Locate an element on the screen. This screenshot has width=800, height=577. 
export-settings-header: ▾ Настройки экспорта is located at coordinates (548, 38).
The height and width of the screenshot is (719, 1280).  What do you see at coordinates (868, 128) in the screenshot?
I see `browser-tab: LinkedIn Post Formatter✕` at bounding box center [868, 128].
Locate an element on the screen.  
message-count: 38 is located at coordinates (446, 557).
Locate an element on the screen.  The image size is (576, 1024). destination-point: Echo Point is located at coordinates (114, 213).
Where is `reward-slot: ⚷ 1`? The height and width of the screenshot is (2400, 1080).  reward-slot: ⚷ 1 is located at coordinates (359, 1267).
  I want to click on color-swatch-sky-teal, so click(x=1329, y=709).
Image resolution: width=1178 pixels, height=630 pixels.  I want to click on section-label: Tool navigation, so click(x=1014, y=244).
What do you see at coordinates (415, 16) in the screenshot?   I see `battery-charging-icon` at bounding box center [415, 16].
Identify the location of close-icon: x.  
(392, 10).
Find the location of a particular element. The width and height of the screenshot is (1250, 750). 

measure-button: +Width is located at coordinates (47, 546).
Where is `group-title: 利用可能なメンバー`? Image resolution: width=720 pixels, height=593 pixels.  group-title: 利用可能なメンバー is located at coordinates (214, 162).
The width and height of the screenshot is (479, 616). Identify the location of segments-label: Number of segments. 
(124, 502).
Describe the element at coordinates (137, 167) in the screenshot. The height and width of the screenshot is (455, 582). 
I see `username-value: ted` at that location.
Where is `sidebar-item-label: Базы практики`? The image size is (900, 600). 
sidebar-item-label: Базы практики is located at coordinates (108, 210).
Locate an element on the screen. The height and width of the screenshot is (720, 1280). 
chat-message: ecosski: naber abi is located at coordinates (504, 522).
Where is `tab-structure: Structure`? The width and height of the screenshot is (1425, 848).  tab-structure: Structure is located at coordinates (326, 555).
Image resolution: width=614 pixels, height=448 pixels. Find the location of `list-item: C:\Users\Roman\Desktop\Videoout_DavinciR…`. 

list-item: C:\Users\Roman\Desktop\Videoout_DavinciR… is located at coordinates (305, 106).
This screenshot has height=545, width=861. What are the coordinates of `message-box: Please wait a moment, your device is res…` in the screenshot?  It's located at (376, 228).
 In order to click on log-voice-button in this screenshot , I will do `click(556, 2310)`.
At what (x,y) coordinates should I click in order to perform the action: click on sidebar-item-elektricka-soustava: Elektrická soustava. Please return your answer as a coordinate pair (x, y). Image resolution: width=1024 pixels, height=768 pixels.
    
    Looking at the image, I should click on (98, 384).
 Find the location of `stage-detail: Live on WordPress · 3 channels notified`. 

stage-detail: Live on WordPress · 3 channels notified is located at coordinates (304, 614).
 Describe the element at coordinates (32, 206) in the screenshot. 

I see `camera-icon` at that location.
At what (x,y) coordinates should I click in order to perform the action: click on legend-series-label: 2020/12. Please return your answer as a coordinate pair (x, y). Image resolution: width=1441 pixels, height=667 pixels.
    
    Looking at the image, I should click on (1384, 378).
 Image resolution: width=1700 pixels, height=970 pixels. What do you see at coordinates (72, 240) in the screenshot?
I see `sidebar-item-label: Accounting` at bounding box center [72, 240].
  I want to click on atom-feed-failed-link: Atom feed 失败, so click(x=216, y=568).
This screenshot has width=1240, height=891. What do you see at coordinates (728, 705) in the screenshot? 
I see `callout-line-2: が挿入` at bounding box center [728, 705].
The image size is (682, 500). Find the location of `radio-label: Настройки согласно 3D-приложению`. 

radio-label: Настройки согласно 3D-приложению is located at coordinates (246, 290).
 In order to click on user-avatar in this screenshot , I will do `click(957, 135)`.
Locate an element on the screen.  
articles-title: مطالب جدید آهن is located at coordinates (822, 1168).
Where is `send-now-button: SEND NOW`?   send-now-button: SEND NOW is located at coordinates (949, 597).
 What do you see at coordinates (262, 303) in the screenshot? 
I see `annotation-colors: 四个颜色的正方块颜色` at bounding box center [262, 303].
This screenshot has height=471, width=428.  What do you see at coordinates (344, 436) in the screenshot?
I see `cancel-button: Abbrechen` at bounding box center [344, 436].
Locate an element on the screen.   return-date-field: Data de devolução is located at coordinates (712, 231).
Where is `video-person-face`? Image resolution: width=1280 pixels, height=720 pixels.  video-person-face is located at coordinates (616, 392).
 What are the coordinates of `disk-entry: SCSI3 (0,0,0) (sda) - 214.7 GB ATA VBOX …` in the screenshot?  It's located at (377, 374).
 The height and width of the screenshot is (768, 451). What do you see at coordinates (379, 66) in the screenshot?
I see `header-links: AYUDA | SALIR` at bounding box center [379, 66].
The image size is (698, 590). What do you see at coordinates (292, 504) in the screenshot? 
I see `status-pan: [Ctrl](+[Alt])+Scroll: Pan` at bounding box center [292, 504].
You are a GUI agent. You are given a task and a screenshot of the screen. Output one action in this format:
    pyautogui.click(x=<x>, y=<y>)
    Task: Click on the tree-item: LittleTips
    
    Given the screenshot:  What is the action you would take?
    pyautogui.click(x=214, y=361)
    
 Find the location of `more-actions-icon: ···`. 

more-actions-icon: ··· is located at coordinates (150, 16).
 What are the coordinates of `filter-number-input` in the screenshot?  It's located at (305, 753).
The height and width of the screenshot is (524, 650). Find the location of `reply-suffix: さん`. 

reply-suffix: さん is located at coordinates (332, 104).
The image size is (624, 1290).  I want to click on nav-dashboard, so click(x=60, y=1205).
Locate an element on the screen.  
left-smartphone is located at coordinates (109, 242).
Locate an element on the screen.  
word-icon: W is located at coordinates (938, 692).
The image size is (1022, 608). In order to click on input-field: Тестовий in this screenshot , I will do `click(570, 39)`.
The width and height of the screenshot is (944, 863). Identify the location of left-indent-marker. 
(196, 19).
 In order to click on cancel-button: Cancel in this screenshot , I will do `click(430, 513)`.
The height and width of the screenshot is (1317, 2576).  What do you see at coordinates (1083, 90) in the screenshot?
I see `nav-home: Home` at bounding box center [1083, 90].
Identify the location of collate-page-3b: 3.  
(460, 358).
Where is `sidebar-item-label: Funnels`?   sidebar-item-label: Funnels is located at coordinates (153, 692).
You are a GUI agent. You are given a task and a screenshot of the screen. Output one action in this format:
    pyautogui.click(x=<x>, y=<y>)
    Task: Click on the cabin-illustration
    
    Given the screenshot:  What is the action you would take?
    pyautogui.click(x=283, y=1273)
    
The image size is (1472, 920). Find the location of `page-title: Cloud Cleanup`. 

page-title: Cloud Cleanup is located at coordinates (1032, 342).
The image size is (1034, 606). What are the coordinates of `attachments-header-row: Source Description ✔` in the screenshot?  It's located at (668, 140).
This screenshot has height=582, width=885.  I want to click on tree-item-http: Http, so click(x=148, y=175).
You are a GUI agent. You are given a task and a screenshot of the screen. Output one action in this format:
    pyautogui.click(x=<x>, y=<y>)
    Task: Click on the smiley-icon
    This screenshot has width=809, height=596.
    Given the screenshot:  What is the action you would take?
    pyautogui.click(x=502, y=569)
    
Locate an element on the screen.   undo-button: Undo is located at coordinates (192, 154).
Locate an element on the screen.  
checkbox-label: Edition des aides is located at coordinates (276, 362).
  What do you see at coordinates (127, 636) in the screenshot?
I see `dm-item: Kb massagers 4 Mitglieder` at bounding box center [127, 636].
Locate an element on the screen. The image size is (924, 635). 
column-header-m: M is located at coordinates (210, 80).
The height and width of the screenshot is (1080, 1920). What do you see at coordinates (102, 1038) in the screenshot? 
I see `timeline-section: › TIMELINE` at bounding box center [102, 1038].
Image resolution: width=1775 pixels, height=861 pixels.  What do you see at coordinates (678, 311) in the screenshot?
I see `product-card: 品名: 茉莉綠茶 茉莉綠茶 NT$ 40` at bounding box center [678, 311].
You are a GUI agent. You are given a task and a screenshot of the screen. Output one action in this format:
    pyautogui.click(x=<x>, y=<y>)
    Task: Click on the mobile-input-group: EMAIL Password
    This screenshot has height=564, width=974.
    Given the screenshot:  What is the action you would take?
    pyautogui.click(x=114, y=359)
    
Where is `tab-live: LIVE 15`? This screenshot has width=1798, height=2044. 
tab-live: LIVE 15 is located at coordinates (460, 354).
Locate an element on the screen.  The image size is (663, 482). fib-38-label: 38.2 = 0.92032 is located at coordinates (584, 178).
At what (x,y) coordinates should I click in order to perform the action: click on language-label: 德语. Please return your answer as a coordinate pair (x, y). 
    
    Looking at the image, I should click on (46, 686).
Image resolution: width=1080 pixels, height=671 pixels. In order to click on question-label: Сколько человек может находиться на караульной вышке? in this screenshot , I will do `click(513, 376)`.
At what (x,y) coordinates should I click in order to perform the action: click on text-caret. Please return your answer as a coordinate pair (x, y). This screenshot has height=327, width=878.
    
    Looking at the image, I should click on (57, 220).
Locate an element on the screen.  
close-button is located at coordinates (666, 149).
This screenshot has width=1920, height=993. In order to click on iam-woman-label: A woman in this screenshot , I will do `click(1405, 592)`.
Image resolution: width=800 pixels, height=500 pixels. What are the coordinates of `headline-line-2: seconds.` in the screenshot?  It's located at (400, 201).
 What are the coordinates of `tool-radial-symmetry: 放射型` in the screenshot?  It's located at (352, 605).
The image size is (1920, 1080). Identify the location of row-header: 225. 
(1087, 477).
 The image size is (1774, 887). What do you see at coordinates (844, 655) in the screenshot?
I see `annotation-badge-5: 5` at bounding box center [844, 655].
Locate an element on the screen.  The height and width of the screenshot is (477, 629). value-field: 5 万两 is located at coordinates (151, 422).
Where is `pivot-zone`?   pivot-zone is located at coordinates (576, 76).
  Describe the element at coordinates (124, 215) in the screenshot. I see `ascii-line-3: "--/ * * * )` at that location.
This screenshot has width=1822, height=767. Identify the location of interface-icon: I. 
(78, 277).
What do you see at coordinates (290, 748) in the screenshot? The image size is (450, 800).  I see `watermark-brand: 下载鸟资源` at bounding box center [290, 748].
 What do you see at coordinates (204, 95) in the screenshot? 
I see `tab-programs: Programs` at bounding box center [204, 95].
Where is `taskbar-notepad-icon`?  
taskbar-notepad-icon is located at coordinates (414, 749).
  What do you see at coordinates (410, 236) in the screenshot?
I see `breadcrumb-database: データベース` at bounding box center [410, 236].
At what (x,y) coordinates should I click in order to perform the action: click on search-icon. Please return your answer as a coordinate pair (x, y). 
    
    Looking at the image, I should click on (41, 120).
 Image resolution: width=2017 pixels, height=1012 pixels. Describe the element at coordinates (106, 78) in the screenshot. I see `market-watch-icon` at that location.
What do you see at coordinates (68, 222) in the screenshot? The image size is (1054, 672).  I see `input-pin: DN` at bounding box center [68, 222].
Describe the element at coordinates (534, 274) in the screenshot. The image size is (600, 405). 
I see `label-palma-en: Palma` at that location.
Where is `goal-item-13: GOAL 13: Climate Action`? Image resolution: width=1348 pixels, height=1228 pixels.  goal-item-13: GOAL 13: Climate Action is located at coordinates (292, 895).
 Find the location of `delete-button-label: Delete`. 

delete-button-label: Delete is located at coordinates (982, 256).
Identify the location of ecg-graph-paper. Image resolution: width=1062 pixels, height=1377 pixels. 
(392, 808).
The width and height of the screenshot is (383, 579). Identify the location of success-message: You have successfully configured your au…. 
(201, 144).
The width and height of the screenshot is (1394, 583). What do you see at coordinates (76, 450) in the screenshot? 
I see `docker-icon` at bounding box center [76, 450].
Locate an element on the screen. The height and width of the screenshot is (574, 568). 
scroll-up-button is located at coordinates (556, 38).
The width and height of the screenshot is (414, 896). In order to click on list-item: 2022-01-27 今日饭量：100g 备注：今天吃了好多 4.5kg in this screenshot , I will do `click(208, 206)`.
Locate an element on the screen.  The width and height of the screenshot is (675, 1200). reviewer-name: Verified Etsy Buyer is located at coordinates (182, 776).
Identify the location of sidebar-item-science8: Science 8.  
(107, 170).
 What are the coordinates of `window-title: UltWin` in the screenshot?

* * * * * * * * *

◆ **What needs to be done**
Return every line of the rows above that contains the string "section".

◆ **Output below**
Image resolution: width=1178 pixels, height=630 pixels.  I want to click on section-label: Tool navigation, so click(x=1014, y=244).
I see `timeline-section: › TIMELINE` at bounding box center [102, 1038].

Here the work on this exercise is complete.